Legal reform became a government priority in the
1990s. Legislation designed to modernize and professionalize the
nation's lawyers, judges, and prisons was enacted. The 1994 Administrative
Procedure Law allows citizens to sue officials for abuse of authority
or malfeasance. In addition, the criminal law and the criminal
procedures laws were amended to introduce significant reforms.
The criminal law amendments abolished the crime of "counter-revolutionary"
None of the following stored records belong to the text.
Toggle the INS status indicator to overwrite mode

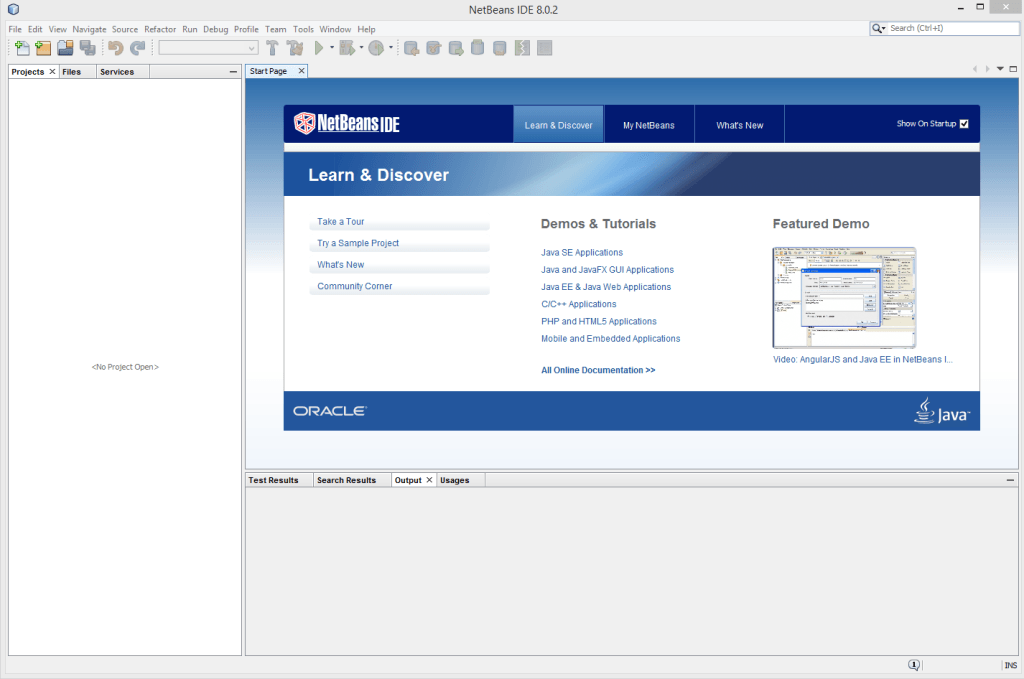click(x=1010, y=665)
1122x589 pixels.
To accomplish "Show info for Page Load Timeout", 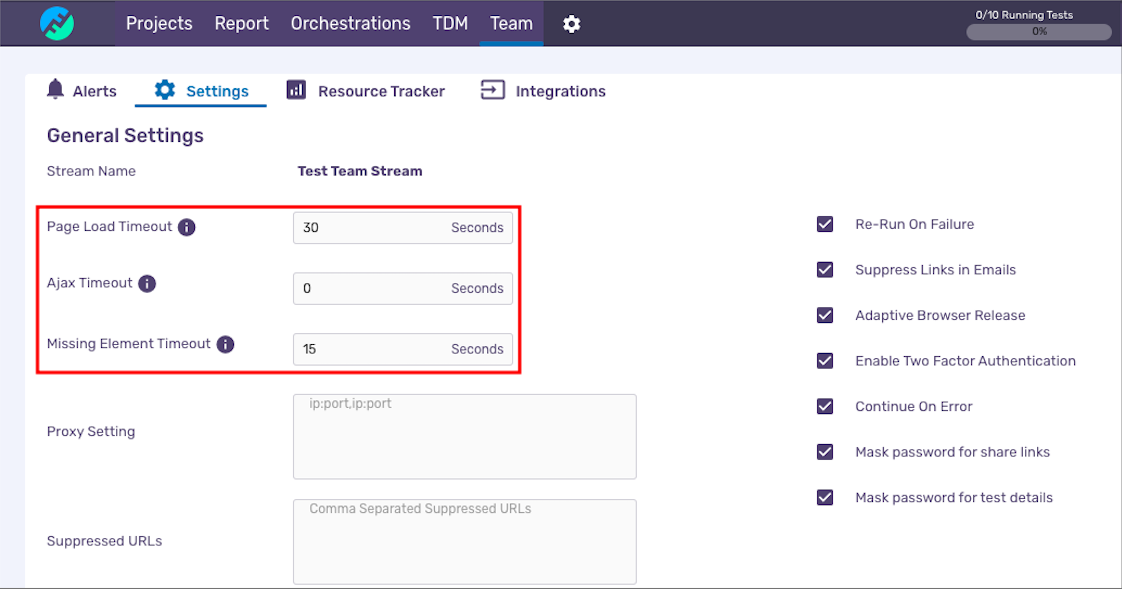I will pyautogui.click(x=187, y=228).
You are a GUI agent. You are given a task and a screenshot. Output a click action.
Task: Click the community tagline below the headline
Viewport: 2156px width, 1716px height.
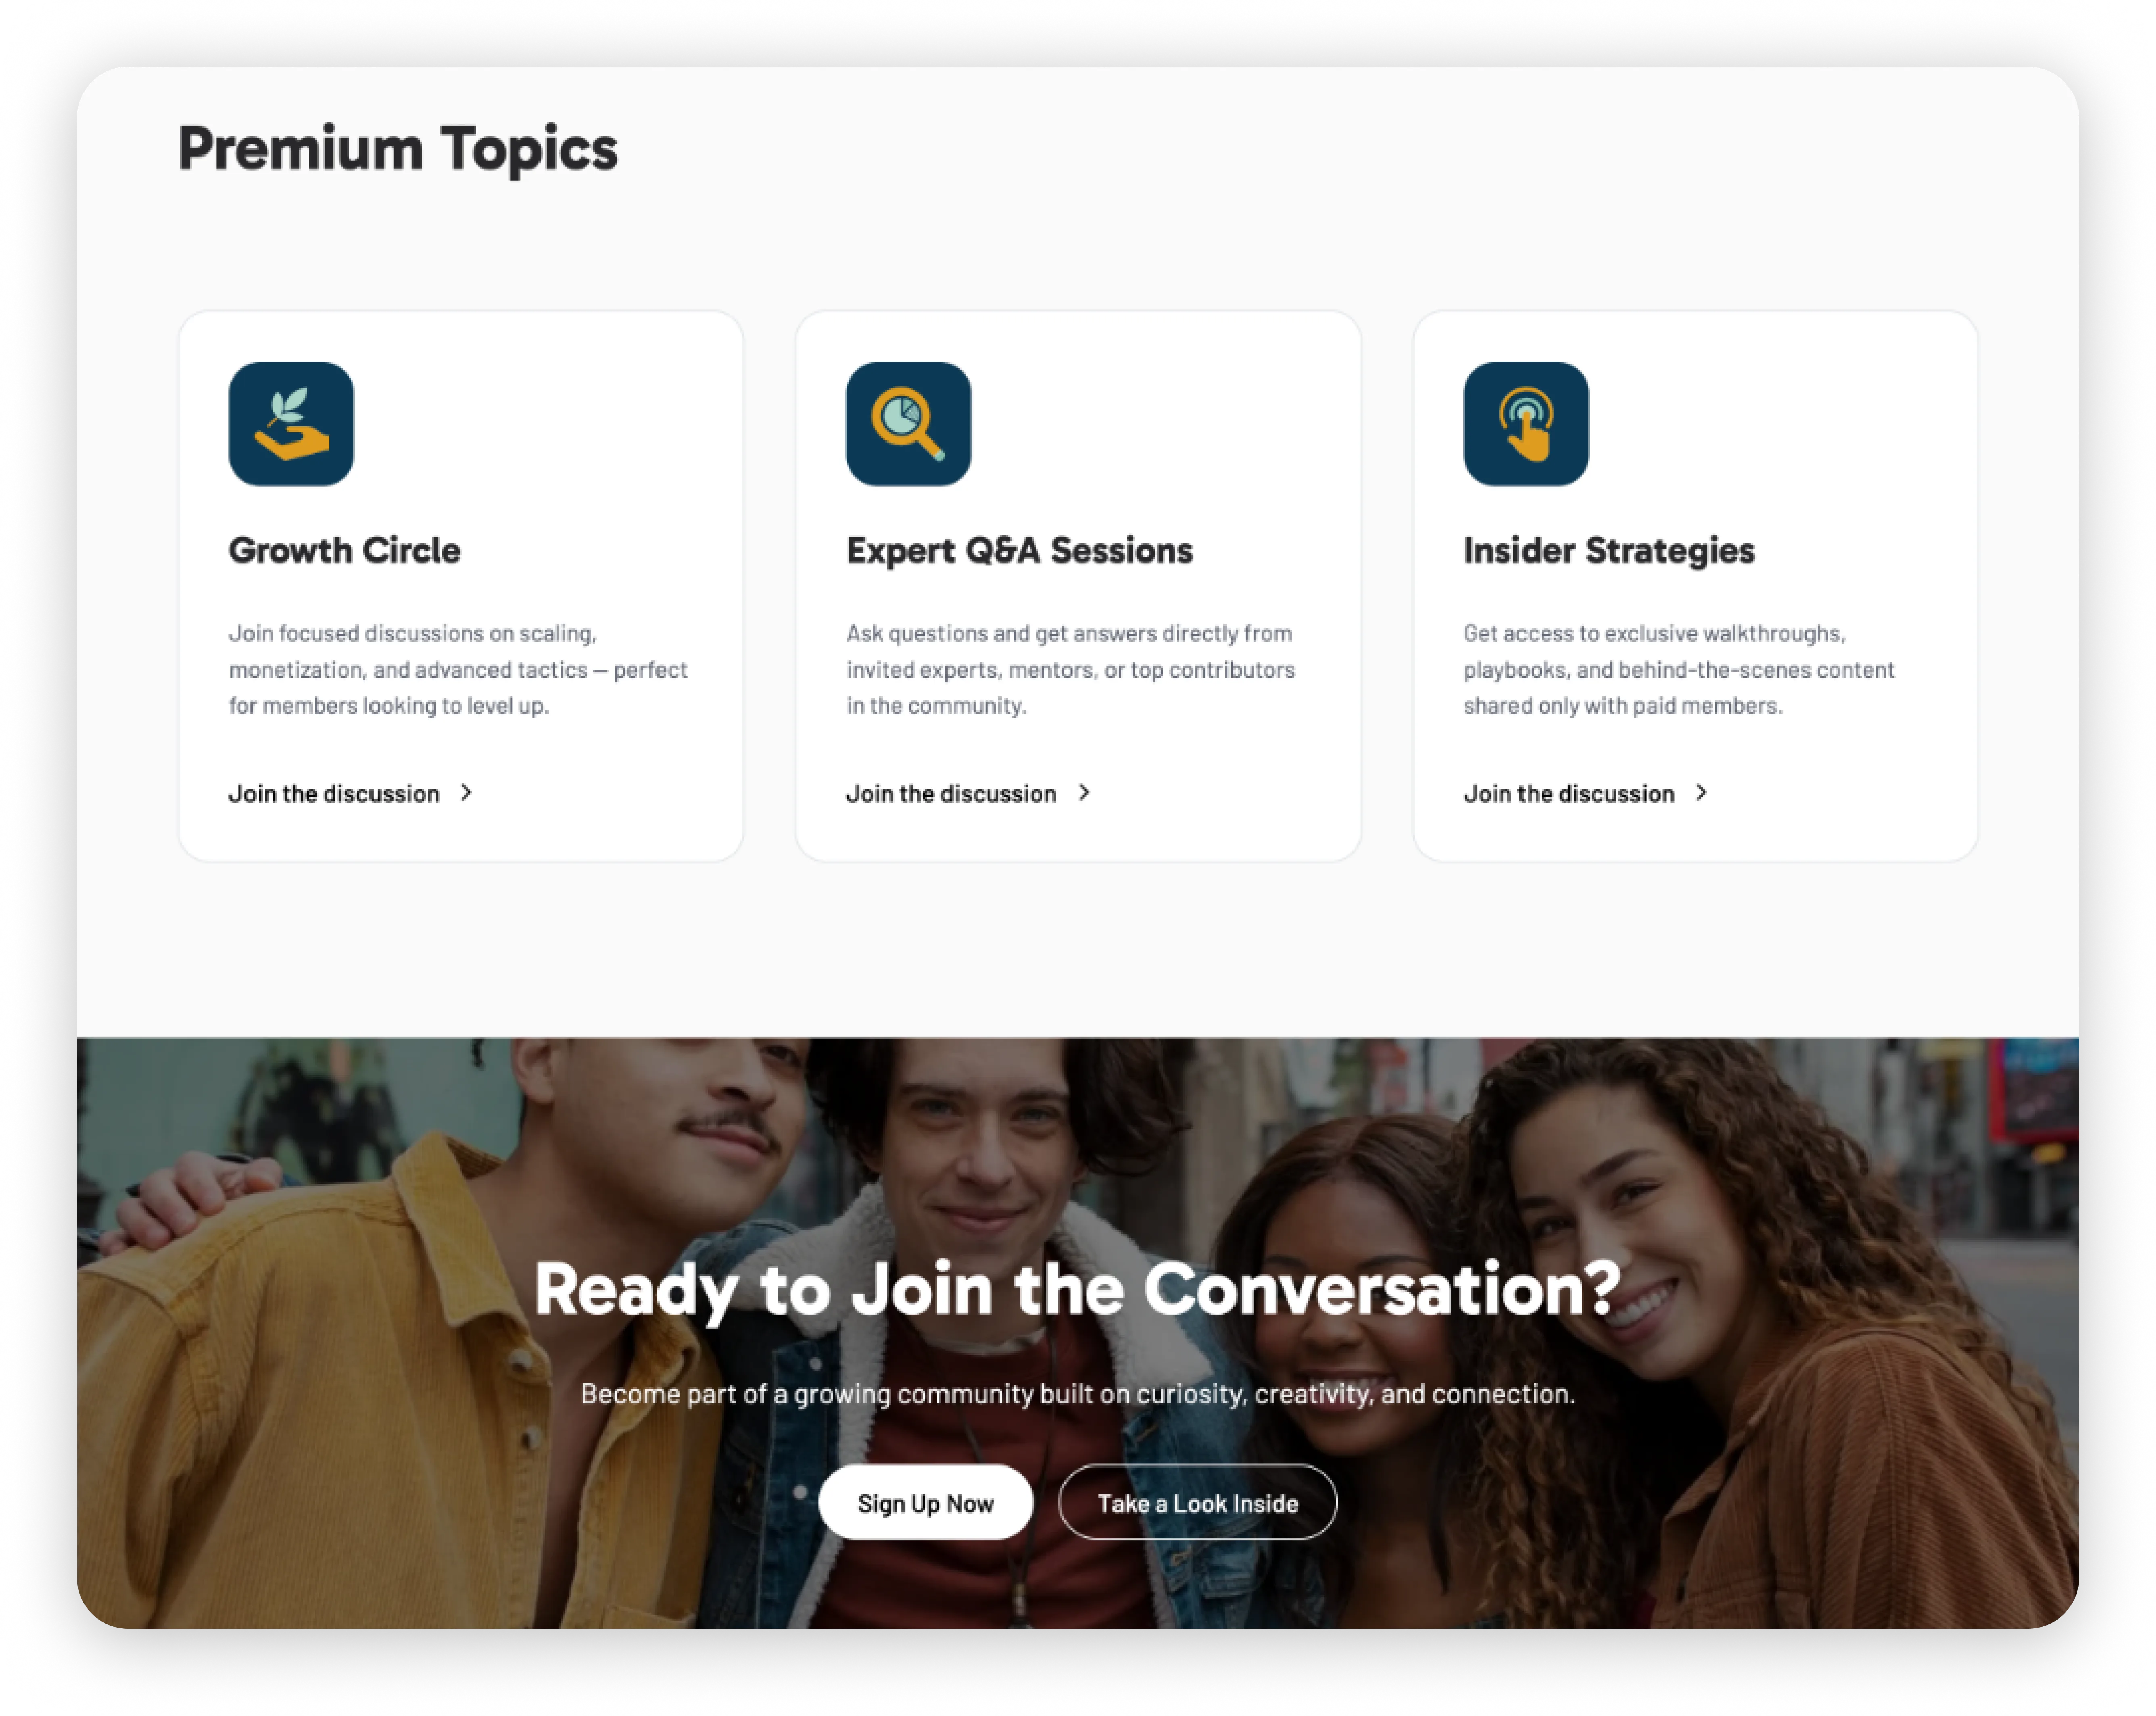click(x=1078, y=1394)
activity, although many persons are still incarcerated for that
crime. Criminal procedures reforms also encouraged establishment
of a more transparent, adversarial trial process. The Chinese
constitution and laws provide for fundamental human rights, including
due process, but these are often ignored in practice. In addition
to other judicial reforms, the Constitution was amended in 2004
to include the protection of individual human rights and legally-obtained
private property, but it is unclear how those provisions will
be implemented. Although new criminal and civil laws have provided
additional safeguards to citizens, previously debated political
reforms, including expanding elections to the township level,
and other legal reforms, including the reform of the reeducation
through labor system, have been put on hold.
Human Rights
The State Department’s annual China human rights and religious
freedom reports have noted China’s well-documented abuses
of human rights in violation of internationally recognized norms,
stemming both from the authorities’ intolerance of dissent
and the inadequacy of legal safeguards for basic freedoms. Reported
abuses have included arbitrary and lengthy incommunicado detention,
forced confessions, torture, and mistreatment of prisoners as
well as severe restrictions on freedom of speech, the press, assembly,
association, religion, privacy, worker rights, and coercive birth
limitation. In 2005, China stepped up monitoring, harassment,
intimidation, and arrest of journalists, Internet writers, defense
lawyers, religious activists, and political dissidents. The activities
of NGOs, especially those relating to the rule of law and expansion
of judicial review, have been curtailed. The Chinese Government
recognizes five official religions--Buddhism, Islam, Taoism, Catholicism,
and Protestantism--and seeks to regulate religious groups and
worship. Religious believers who seek to practice their faith
outside of state-controlled religious venues and unregistered
religious groups and spiritual movements are subject to intimidation,
harassment, and detention. In 2004, the Secretary of State again
designated China as a "Country of Particular Concern"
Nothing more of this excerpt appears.